% Ben Bolker % Mon Oct 29 23:20:23 2012

mixed model lab 1

Licensed under the Creative Commons attribution-noncommercial license. Please share & remix noncommercially, mentioning its origin.

Linear mixed model: starling example

Data from Toby Marthews, r-sig-mixed-models mailing list:

load("starling.RData") 
library(ggplot2)
library(grid)
theme_set(theme_bw())
## squash panels together (need grid package loaded)
zmargin <- theme(panel.margin=unit(0,"lines"))
ggplot(dataf,aes(mnth,stmass))+
  geom_point()+
  geom_line(aes(group=subject))+
  facet_grid(.~roostsitu)+
  zmargin

plot of chunk starling1

You could also try

ggplot(dataf,aes(mnth,stmass,colour=roostsitu))+
  geom_point()+
  geom_line(aes(group=subject))

but I find the former more pleasant to look at.

It's pretty obvious that the starting (November) mass varies among roost situations (tree/nest-box/etc.), and that mass increases from November to January, but we might like to know if the slopes differ among situations. That means our fixed effects would be ~roostsitu*month, with our attention focused on the roostsitu:month (interaction) term. For random effects, we can allow both intercept (obviously) and slope (maybe) to vary among individuals, via ~1+mnth|subject or equivalent … in this case, because measurements are only taken in two months, we could also write the random term as ~1|subject/mnth. However, it turns out that we can't actually estimate random slopes for this model, because every individual is only measured twice. That means that the variance in the slopes would be completely confounded with the residual variance (I only figured this out when I went to run the model in lme4 and it complained: lme gave me an answer, but (as we shall see) it didn't necessarily make sense …

library(nlme)
lme1 <- lme(stmass~mnth*roostsitu,
  random=~1|subject/mnth,data=dataf)

The variance components apparently make sense: look at VarCorr(lme1). However, if we try to get the approximate confidence intervals via intervals(lme1,which="var-cov") we get an error: cannot get confidence intervals on var-cov components: Non-positive definite approximate variance-covariance. This is a bad sign.

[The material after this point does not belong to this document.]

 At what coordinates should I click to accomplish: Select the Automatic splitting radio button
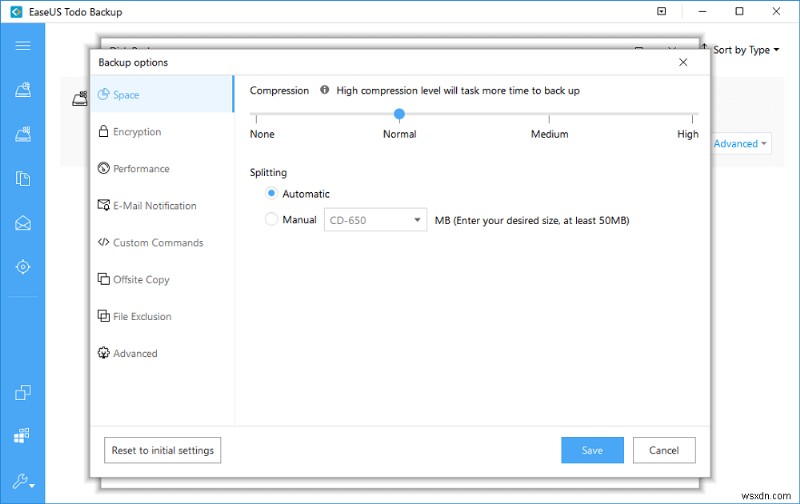271,194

lme2 <- lme(stmass~mnth*roostsitu,random=~1|subject,data=dataf)

We can now get estimates, although the subject-level random effects are very uncertain: see intervals(lme2,which="var-cov") (we may investigate this further in a future lab).

Notice that the new residual variance is the same as the old subject-by-month variance plus the old residual variance, and the subject-level (intercept) variance is (very nearly) identical.
Print out summary(lme2) and try to interpret all the pieces.

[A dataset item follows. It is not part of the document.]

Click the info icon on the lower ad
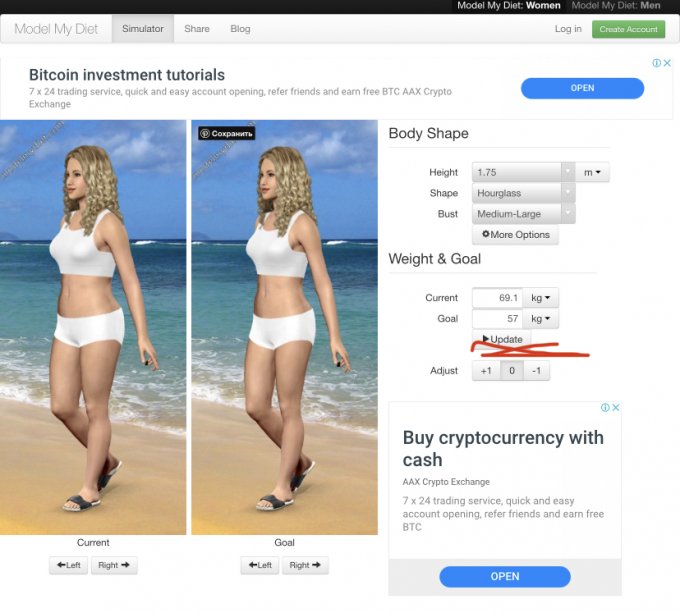This screenshot has width=680, height=613. [x=605, y=408]
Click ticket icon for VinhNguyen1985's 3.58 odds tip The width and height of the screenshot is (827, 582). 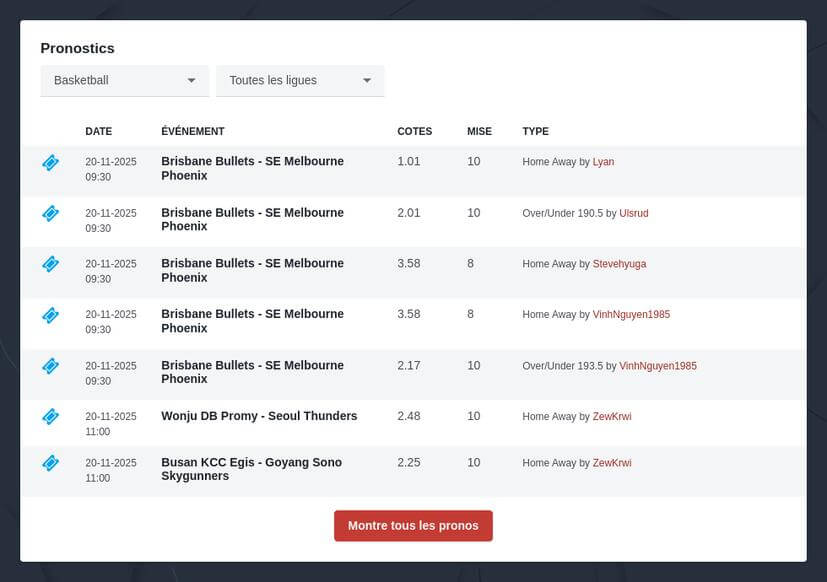(x=50, y=315)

Diagnostic plots: fitted vs. residuals, coloured according to the roostsitu variable:

plot(lme2,col=dataf$roostsitu)

plot of chunk lmediag

Q-Q plot (a straight line indicates normality)

qqnorm(lme2,col=dataf$roostsitu)

plot of chunk qqnorm

Boxplots of residuals subdivided by roostsitu (it's a quirk that you have to put the grouping variable on the left side of the formula here):

plot(lme2,roostsitu~resid(.))

plot of chunk diagbox

One good way to assess the results of a model fit is to look at a coefficient plot:

library(coefplot2)
coefplot2(lme2)

plot of chunk coefplot

Stop and explain to yourself what these parameters mean. If you're not sure, try resetting the base level of the roostsitu factor: dataf2 <- transform(dataf,roostsitu=relevel(roostsitu,ref="other")), predict what will happen to the results, and re-run the analysis.)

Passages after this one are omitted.